Publication year - 2017
Publication title -
journal of viral hepatitis
Language(s) - English
Resource type - Journals
SCImago Journal Rank - 1.329
H-Index - 100
eISSN - 1365-2893
pISSN - 1352-0504
DOI - 10.1111/jvh.12747
Subject(s) - cirrhosis , hepatocellular carcinoma , hepatitis b virus , intracellular , cancer research , cell growth , cell , cell cycle , biology , mutant , cell culture , virus , virology , medicine , gene , microbiology and biotechnology , genetics
Summary Hepatitis B virus ( HBV ) genomic mutations A1762T, G1764A and AG 1762/1764 TA cause production of HBV X protein ( HB x) mutants, namely K130M, V131I and KV 130/131 MI . These mutations are important biomarkers for the development of cirrhosis and hepatocellular carcinoma ( HCC ) in chronic HBV patients.
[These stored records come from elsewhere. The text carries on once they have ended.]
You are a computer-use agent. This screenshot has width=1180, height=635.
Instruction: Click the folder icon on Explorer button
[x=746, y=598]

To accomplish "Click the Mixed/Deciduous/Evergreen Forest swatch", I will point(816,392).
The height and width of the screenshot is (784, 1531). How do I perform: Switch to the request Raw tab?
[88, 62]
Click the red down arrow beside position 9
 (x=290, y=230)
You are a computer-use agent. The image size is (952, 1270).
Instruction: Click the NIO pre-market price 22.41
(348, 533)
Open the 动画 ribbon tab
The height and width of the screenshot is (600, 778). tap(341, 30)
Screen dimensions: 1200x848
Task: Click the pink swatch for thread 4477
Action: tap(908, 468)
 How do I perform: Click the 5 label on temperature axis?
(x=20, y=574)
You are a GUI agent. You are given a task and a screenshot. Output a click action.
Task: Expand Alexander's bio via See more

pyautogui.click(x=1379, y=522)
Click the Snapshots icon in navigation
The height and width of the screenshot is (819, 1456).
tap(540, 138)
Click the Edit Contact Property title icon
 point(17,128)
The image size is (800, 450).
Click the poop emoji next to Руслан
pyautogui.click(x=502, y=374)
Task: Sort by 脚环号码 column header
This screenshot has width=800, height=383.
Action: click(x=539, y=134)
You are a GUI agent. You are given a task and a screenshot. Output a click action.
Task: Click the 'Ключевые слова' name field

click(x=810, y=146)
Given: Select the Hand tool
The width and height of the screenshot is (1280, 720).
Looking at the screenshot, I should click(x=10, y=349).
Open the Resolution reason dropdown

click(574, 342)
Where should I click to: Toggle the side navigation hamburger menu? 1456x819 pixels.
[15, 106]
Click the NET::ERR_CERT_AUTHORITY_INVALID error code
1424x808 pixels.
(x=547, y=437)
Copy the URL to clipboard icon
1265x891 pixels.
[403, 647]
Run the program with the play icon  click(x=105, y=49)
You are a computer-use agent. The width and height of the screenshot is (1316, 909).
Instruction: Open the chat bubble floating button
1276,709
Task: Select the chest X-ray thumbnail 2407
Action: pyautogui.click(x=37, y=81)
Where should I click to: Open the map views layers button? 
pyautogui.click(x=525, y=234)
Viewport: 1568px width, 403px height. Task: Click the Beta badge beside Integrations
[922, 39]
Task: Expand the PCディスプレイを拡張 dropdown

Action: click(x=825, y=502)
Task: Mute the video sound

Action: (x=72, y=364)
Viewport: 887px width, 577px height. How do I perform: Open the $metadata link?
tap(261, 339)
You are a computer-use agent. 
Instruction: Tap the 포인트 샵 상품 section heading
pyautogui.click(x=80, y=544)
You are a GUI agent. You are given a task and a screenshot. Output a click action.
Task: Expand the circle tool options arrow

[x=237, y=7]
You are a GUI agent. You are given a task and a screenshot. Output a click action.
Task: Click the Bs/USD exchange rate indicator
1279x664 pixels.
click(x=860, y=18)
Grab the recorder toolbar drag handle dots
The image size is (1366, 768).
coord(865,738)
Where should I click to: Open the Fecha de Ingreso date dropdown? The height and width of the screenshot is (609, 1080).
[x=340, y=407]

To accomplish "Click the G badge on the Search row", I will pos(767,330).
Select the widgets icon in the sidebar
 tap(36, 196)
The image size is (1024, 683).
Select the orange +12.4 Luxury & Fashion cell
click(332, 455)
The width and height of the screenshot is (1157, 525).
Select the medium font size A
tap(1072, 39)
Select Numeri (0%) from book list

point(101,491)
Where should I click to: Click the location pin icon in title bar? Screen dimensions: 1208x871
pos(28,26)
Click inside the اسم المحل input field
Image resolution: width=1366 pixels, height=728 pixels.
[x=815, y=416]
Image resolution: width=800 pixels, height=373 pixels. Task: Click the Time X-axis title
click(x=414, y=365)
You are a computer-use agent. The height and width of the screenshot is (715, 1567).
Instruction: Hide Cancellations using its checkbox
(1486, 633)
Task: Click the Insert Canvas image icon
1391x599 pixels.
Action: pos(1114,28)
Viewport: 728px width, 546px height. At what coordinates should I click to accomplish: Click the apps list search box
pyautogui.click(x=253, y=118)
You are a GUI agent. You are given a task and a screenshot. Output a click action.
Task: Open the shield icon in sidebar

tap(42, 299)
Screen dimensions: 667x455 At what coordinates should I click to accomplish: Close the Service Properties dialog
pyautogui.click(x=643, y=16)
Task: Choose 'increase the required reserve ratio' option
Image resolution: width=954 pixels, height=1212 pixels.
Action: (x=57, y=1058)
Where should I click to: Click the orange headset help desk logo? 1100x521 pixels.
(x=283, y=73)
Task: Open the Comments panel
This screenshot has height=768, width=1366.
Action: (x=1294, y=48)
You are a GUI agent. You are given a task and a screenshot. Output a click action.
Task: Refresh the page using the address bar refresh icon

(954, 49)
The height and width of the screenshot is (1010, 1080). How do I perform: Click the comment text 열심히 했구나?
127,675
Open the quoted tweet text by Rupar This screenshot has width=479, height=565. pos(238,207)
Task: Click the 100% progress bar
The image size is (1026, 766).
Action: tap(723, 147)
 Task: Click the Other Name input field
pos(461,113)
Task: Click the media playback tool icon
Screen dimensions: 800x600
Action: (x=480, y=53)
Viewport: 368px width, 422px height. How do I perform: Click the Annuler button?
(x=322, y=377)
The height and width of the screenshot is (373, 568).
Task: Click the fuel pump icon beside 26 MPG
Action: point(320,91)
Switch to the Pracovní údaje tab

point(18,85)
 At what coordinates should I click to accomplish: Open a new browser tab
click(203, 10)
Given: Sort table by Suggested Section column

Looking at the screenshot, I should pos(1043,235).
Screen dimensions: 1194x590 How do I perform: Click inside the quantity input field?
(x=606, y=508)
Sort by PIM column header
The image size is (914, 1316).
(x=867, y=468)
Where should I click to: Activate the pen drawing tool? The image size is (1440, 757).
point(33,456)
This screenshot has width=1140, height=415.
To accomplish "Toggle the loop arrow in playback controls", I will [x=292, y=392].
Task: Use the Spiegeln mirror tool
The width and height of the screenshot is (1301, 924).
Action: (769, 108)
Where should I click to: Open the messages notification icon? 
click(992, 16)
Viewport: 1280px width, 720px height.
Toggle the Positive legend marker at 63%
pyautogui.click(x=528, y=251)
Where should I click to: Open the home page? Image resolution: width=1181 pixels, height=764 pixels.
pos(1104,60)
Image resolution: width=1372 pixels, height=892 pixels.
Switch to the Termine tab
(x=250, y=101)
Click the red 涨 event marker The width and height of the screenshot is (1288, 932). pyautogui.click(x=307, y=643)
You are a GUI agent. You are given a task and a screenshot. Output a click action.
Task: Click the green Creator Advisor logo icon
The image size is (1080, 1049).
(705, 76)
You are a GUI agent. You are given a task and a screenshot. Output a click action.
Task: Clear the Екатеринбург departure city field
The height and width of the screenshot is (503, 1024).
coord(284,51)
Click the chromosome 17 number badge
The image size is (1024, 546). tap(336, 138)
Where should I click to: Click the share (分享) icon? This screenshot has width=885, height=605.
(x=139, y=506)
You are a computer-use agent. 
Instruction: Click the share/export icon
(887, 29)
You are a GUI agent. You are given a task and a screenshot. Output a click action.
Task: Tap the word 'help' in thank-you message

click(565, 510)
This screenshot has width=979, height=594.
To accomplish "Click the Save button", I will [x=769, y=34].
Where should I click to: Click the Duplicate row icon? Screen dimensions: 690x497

This study comparatively analyses the impact of intracellular expression of HB x mutants on HCC cell line Huh7. It was found that expression of KV 130/131 MI induced: cell proliferation, altered expression of cell cycle regulatory genes in favour of cell proliferation, intracellular reactive oxygen species ( ROS ) production and mitochondrial depolarization. KV 130/131 MI may be directly involved in host cell proliferation and hepatocarcinogenesis via altering expression of cell cycle regulatory genes. KV 130/131 MI may also play pivotal roles in fibrosis and cirrhosis via inducing ROS production and mitochondrial depolarization. Furthermore, these might be the possible reasons for higher occurrence of AG 1762/1764 TA as compared to A1762T and G1764A in cirrhosis and HCC patients.